Restate every record exactly as it is written, while omitting the pictures it holds.

[EXTRACTED DATA Boundary: Start]

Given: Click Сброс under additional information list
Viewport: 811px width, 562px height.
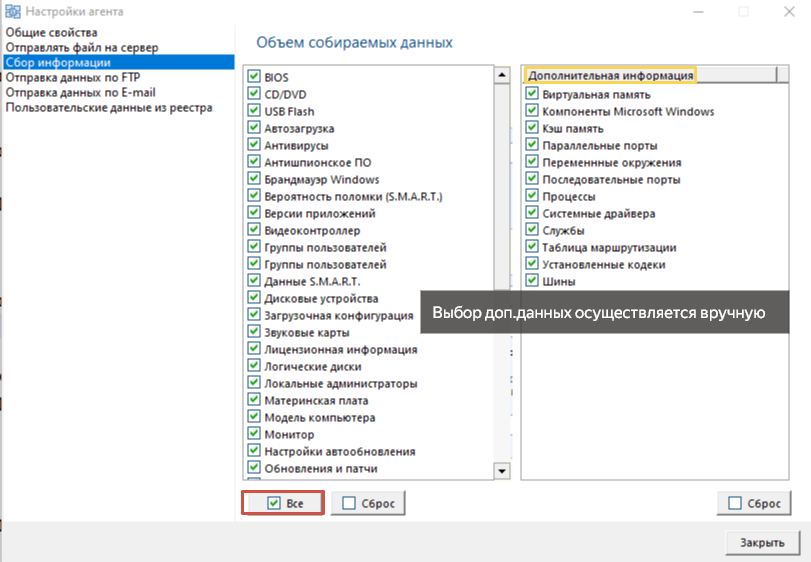Looking at the screenshot, I should click(754, 503).
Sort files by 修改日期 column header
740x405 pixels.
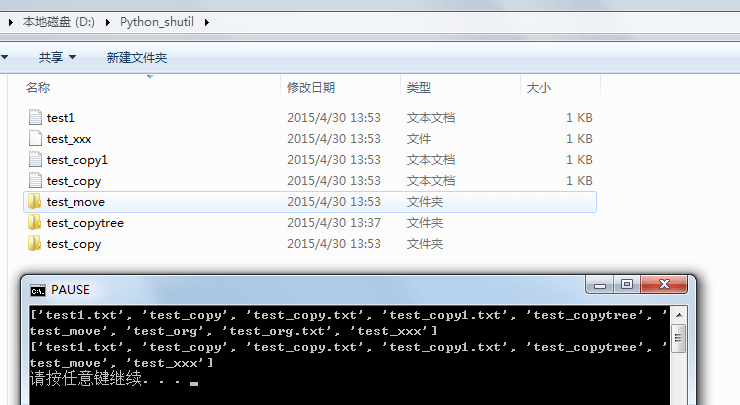[311, 88]
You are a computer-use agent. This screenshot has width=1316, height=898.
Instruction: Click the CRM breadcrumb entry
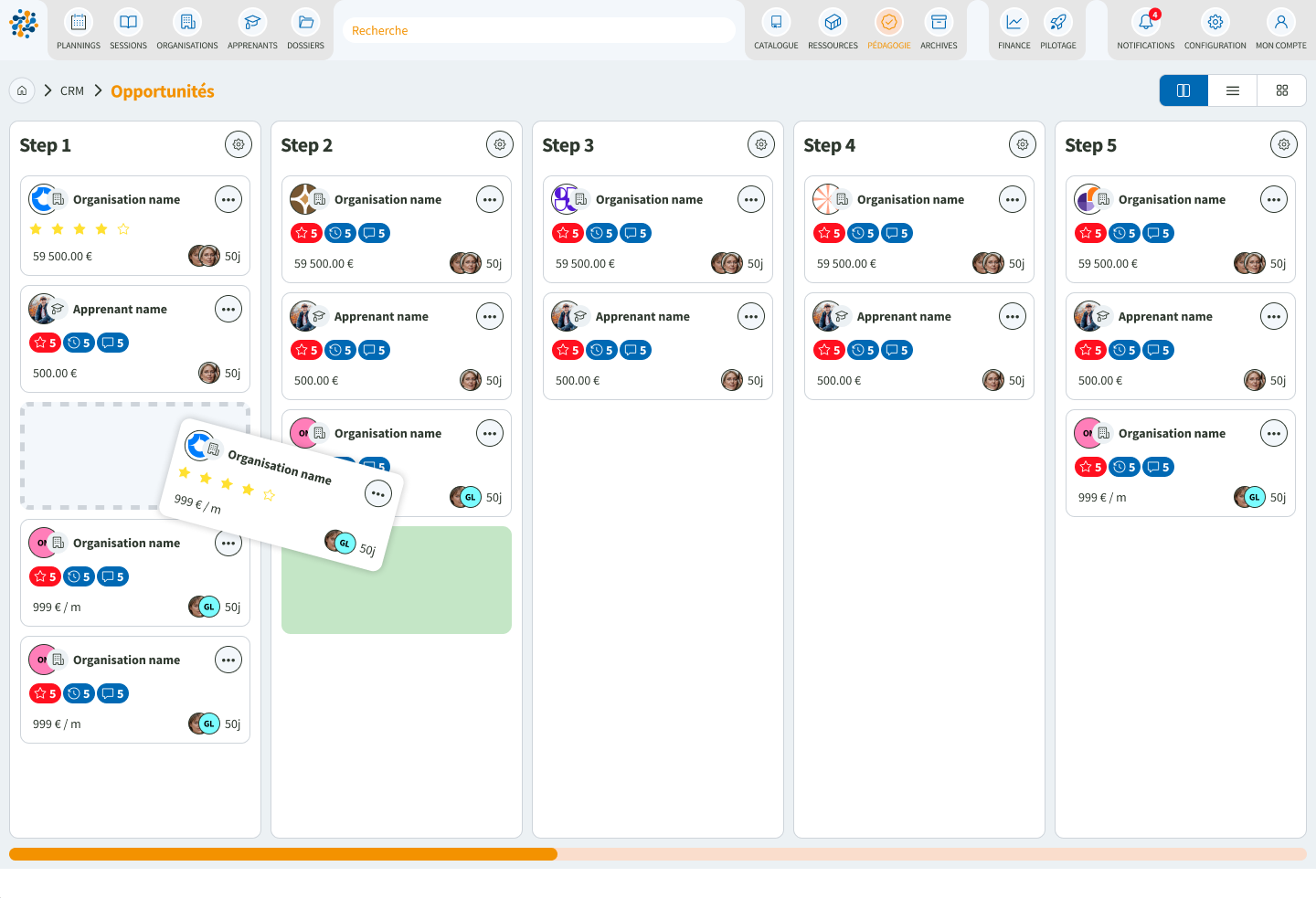[x=71, y=90]
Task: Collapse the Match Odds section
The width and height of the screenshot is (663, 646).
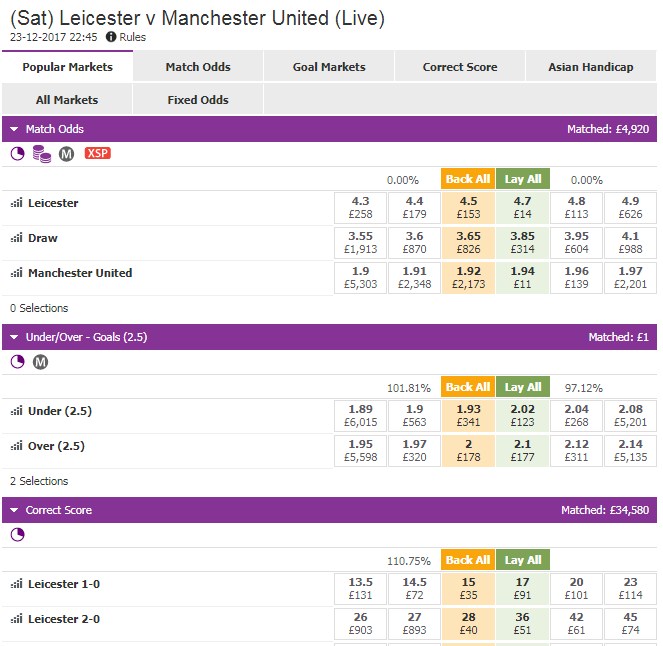Action: [14, 129]
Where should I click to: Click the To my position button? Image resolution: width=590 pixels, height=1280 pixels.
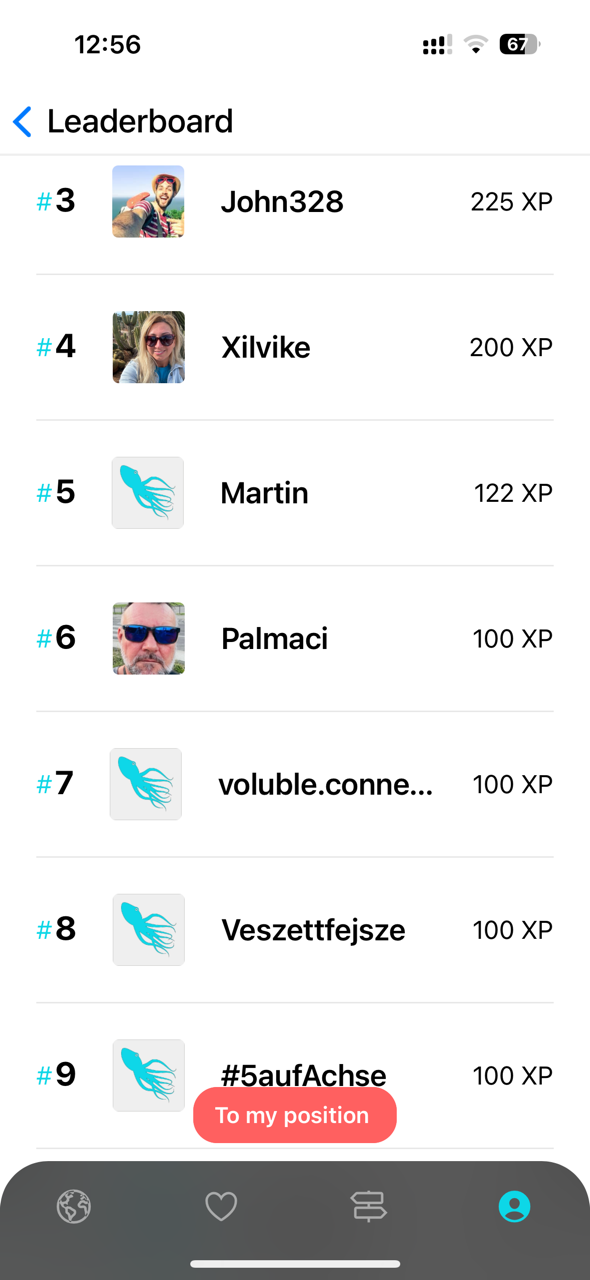295,1115
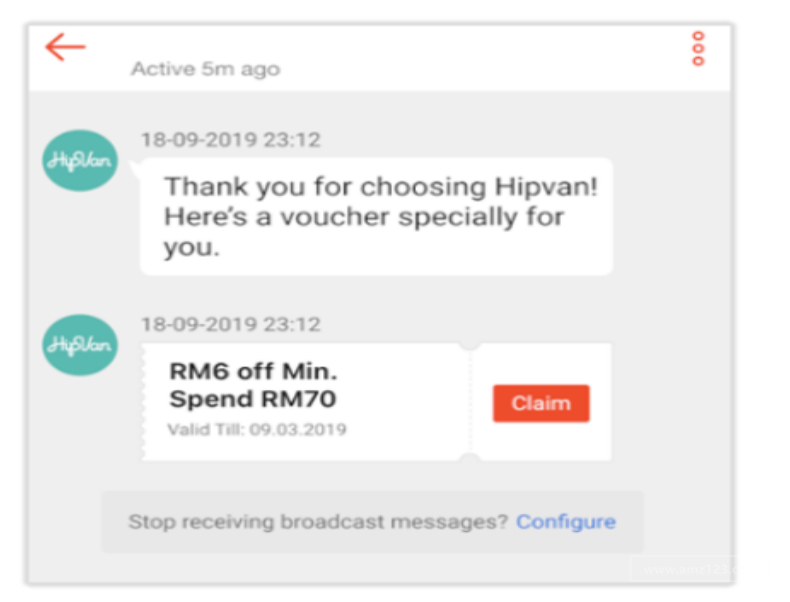The image size is (790, 602).
Task: Click the "Stop receiving broadcast messages?" text
Action: coord(318,521)
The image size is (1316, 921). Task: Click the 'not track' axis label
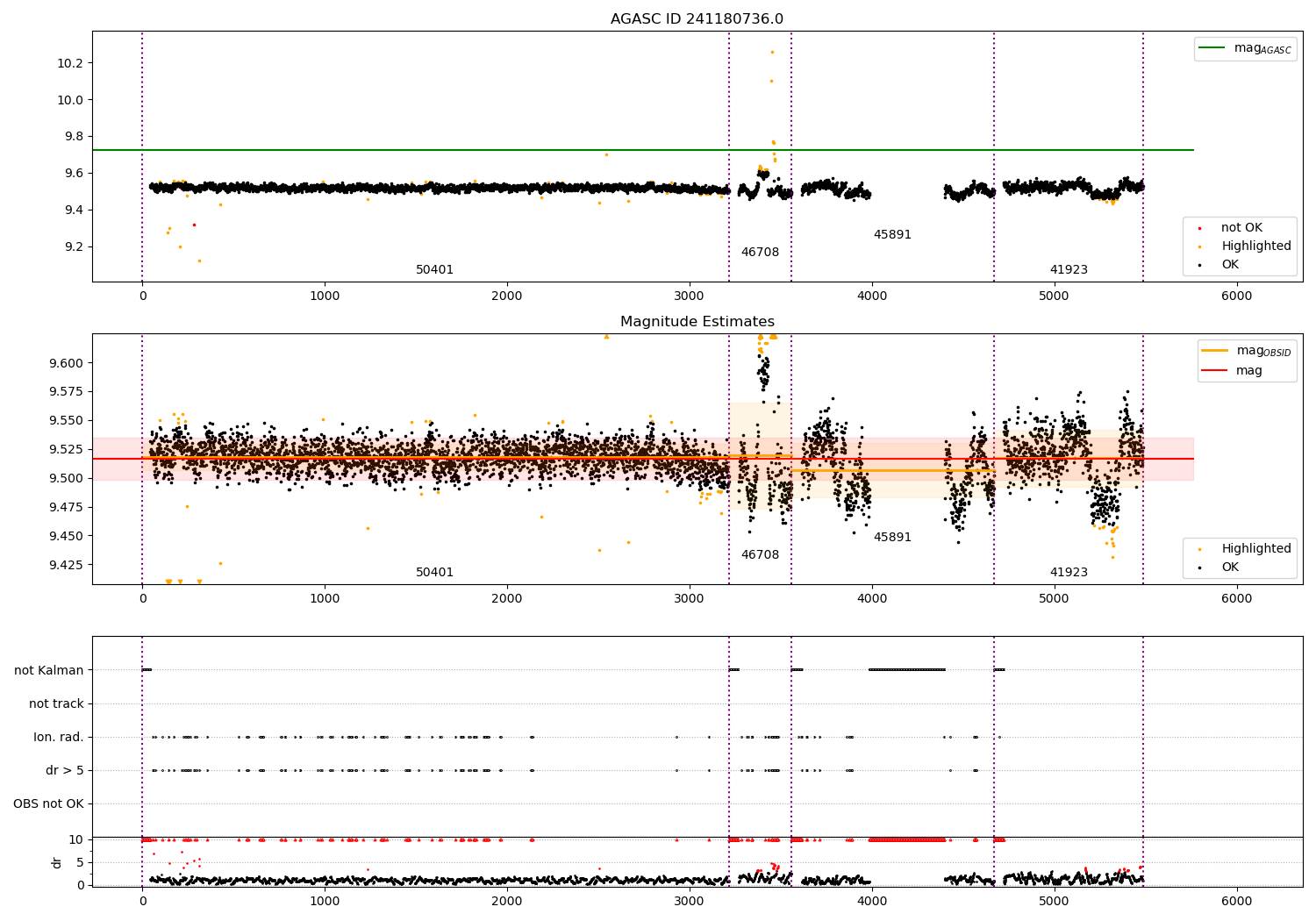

[EXTRACTED DATA Boundary: End]

- ANSWER BOX -
Given: Click Сброс under additional information list
Viewport: 811px width, 562px height.
Looking at the screenshot, I should click(754, 503).
Sort files by 修改日期 column header
740x405 pixels.
[311, 88]
You are a computer-use agent. This screenshot has width=1316, height=898.
Instruction: Click the CRM breadcrumb entry
[x=71, y=90]
Task: Collapse the Match Odds section
The width and height of the screenshot is (663, 646).
Action: [14, 129]
Where should I click to: Click the To my position button? Image resolution: width=590 pixels, height=1280 pixels.
295,1115
The image size is (790, 602).
Task: Click the "Stop receiving broadcast messages?" text
Action: coord(318,521)
The image size is (1316, 921). Task: Click the 'not track' axis label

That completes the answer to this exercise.